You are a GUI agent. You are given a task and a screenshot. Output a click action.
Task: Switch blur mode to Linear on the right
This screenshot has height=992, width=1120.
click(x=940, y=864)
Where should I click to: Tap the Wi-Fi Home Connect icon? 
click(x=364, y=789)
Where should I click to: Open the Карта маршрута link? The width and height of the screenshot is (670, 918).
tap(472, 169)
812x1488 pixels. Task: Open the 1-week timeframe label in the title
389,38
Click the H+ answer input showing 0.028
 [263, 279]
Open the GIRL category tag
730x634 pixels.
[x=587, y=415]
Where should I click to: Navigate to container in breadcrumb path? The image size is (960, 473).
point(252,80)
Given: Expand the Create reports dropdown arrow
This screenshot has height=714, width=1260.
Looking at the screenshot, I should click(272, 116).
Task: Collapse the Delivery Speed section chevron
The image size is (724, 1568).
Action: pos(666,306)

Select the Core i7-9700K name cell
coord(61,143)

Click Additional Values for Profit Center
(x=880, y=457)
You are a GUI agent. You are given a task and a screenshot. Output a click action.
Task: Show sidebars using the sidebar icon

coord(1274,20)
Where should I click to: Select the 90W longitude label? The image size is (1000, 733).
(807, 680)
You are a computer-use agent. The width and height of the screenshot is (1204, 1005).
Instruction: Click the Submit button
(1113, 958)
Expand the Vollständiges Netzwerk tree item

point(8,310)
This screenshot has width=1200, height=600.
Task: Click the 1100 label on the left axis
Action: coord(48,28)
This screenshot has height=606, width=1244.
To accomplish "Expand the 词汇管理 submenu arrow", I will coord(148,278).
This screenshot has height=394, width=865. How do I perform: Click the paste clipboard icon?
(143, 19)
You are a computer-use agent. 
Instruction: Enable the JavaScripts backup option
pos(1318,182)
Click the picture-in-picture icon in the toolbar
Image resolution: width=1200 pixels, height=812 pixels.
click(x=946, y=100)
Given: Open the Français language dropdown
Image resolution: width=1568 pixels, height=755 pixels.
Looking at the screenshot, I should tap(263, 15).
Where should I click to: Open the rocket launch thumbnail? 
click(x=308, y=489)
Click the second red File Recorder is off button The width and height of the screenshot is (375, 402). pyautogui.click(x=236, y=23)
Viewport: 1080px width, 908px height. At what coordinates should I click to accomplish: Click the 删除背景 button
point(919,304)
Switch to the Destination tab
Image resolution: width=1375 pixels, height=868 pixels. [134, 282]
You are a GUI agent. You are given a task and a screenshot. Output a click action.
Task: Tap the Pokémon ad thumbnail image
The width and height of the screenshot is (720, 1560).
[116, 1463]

+++++

AIM OF THE EXERCISE
Please reproduce all of the rows above word for word, line by line.

RESULT FOR THIS TASK
You are a GUI agent. You are given a task and a screenshot. Output a click action.
Task: Switch blur mode to Linear on the right
This screenshot has height=992, width=1120.
click(x=940, y=864)
Where should I click to: Tap the Wi-Fi Home Connect icon? 
click(x=364, y=789)
Where should I click to: Open the Карта маршрута link? The width and height of the screenshot is (670, 918).
tap(472, 169)
812x1488 pixels. Task: Open the 1-week timeframe label in the title
389,38
Click the H+ answer input showing 0.028
 [263, 279]
Open the GIRL category tag
730x634 pixels.
[x=587, y=415]
Where should I click to: Navigate to container in breadcrumb path? The image size is (960, 473).
point(252,80)
Given: Expand the Create reports dropdown arrow
This screenshot has height=714, width=1260.
Looking at the screenshot, I should click(272, 116).
Task: Collapse the Delivery Speed section chevron
The image size is (724, 1568).
Action: pos(666,306)

Select the Core i7-9700K name cell
coord(61,143)

Click Additional Values for Profit Center
(x=880, y=457)
You are a GUI agent. You are given a task and a screenshot. Output a click action.
Task: Show sidebars using the sidebar icon

coord(1274,20)
Where should I click to: Select the 90W longitude label? The image size is (1000, 733).
(807, 680)
You are a computer-use agent. The width and height of the screenshot is (1204, 1005).
Instruction: Click the Submit button
(1113, 958)
Expand the Vollständiges Netzwerk tree item

point(8,310)
This screenshot has width=1200, height=600.
Task: Click the 1100 label on the left axis
Action: coord(48,28)
This screenshot has height=606, width=1244.
To accomplish "Expand the 词汇管理 submenu arrow", I will coord(148,278).
This screenshot has height=394, width=865. How do I perform: Click the paste clipboard icon?
(143, 19)
You are a computer-use agent. 
Instruction: Enable the JavaScripts backup option
pos(1318,182)
Click the picture-in-picture icon in the toolbar
Image resolution: width=1200 pixels, height=812 pixels.
click(x=946, y=100)
Given: Open the Français language dropdown
Image resolution: width=1568 pixels, height=755 pixels.
Looking at the screenshot, I should tap(263, 15).
Where should I click to: Open the rocket launch thumbnail? 
click(x=308, y=489)
Click the second red File Recorder is off button The width and height of the screenshot is (375, 402). pyautogui.click(x=236, y=23)
Viewport: 1080px width, 908px height. At what coordinates should I click to accomplish: Click the 删除背景 button
point(919,304)
Switch to the Destination tab
Image resolution: width=1375 pixels, height=868 pixels. [134, 282]
You are a GUI agent. You are given a task and a screenshot. Output a click action.
Task: Tap the Pokémon ad thumbnail image
The width and height of the screenshot is (720, 1560).
[116, 1463]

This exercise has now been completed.